そうすると今から少しの時間暇になるけど...まあ、店でも冷やかして時間を潰すか。


この町の構造は、大きな円形の城壁の中に町が形成される形になっていて、大きく3つに分けることができる。


1つは街の内側に位置する内区と呼ばれる場所だ。

ここは主に貴族や豪商なんかの金持ちが住んでる区画で、店もそれに応じて高級店ばかりだ。

警備の兵士も多いから、他の場所に比べて治安もいい。


ついでに言うなら、より中心に行くにつれて、住んでいる人間の身分が高くなっていく。

まあ、外国やモンスターが侵略してくるなりした場合、中心に行けば行くほど、敵の攻撃が届きにくいし、当然と言えば当然か。


もう1つは内区以外の場所を指して、外区と呼ばれる場所だ。

ここは一般人が住んでいる場所で、ある程度区分されているとはいえ、雑多な場所だ。

僕が居るのもここで、治安は、可もなく不可もなくといったところだろう。


そして最後の1つは、退廃地区、まあスラム街の事だ。

ここは社会からドロップアウトした連中が住んでいる場所で、犯罪や違法薬物が横行している。

それでも残っているのは、失業者や無法者の受け皿を兼ねているからだろう。


実際、領主が本腰を入れて実行するなら、この町に常駐している兵力だけで、スラム街を潰して更地にする事も可能だろうしね。


まあ、こうしてこの町の区画分けを挙げてみたけど、選択肢は実質、外区だけだろう。


内区はそもそも一定以上の身分の人間しか入らないようになっているし、退廃地区は面白い物があるとは思えない。


と、いう事でやってきたのは外区の商店街だ。

商店街は名前通り様々な店が並んでいる場所で、ここなら何か面白い物もあるだろう。


数ある店の中から最初に選んだのは、武器屋だ。

冒険者と言えば、やっぱりこういう場所だろう。


店の中に入ると、1番に目に入るのは、やっぱり所狭しと置かれた武器の類だ。

比較的高そうな物は壁に掛けられていて、安そうなものは纏めて木箱に入っている。

壁にかかってる物には、いくつか魔化されたものがあるな。まあ、見る限り強力な物ではなさそうだけど。

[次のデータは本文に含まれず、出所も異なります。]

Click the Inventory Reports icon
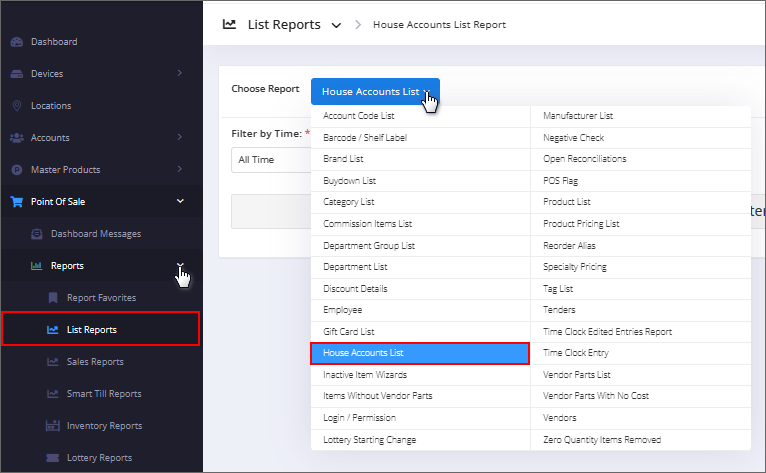The width and height of the screenshot is (766, 473). click(53, 426)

僕達の他には冒険者であろう人間が3人、武器を見ている。

とりあえずは、邪魔にならない程度に武器を見てみるか。買う予定はないけど、有用そうな武器があれば、自作してもいい。


僕が作れるのは剣や鎧と言った物だけで、魔術の発動を補助するワンドやロッドなんかは特殊な素材が使われているから、僕には作れない。

だから作る武具は僕のものになるだろう。


ただ、作るにしても僕のメイン武器は大鎌があるから剣なんかは必要ないし、単なる物理攻撃が効かない僕には、下手な防具は邪魔になるだろう。

だから、作るなら大鎌と併用ができて、動きを邪魔しないものだな。


そうだな、手甲なんていいんじゃないか?着けても大鎌を両手で振るえるし、動きの邪魔もしない。

後は、同じ理由から、角指と言う棘のついた指輪や、服の袖に仕込むタイプのクローも良いだろう。


こういう武器を仕込んでおけば、モンスターとしての能力が使えない状況、例えばギャラリーが居る状態での戦いとか、で役に立つだろう。

そうだな、後で何か作ってみる価値はあるだろう。


さて、武器は十分満たし、次は何処を見に行こうか。